## start WORKING DATA
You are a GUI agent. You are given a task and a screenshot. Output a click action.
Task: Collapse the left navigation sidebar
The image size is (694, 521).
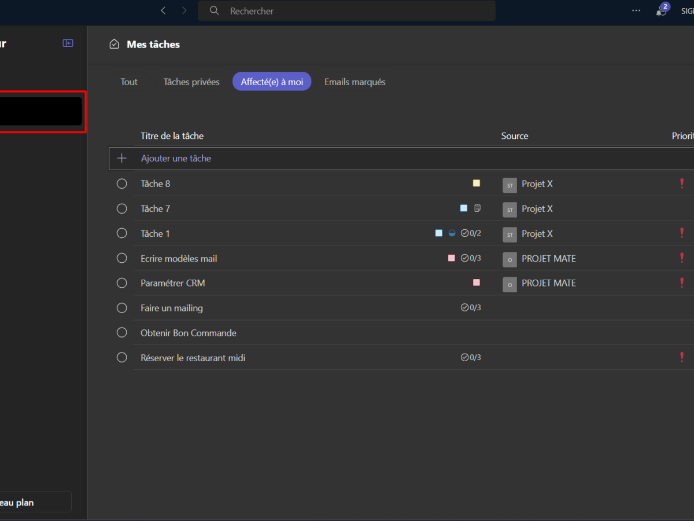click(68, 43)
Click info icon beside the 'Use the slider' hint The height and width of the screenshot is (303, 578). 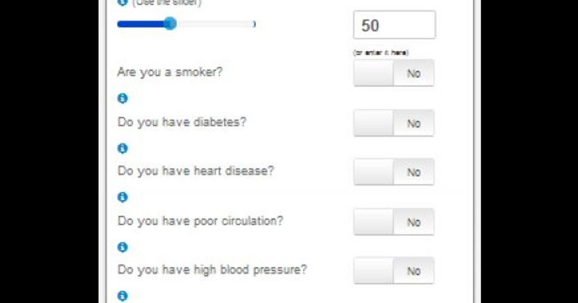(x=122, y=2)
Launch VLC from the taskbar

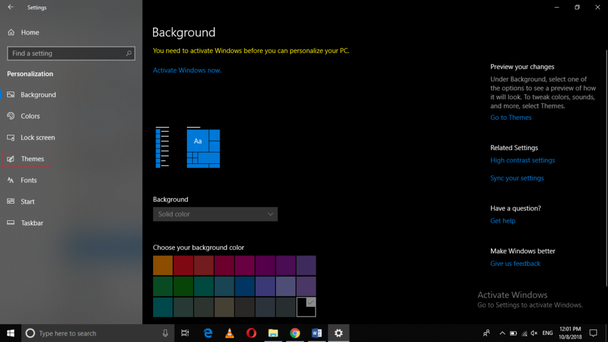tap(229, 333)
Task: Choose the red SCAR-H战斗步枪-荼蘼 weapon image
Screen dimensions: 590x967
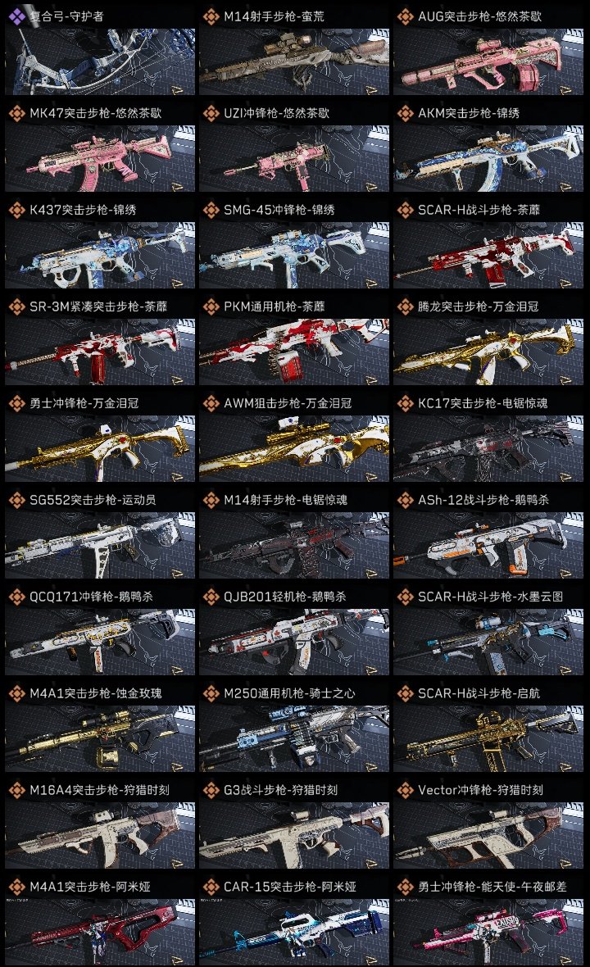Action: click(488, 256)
## end WORKING DATA
## start WORKING DATA
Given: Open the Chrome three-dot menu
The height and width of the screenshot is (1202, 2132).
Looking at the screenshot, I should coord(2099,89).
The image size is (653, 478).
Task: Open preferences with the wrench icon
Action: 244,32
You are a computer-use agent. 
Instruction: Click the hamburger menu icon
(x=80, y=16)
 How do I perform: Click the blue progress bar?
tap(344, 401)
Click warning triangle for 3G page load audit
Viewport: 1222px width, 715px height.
## end WORKING DATA
__EXERCISE AIM__. Rewrite the entries above, from the line containing "Launch VLC from the taskbar" through the line containing "Action: click(488, 256)", as a two-column CSV with the headers instruction and action. Give one row per entry, put each value in its own quoted field with line breaks replaced by spaces, and leave out the pictures.

__TASK RESPONSE__.
instruction,action
"Launch VLC from the taskbar","tap(229, 333)"
"Task: Choose the red SCAR-H战斗步枪-荼蘼 weapon image Screen dimensions: 590x967","Action: click(488, 256)"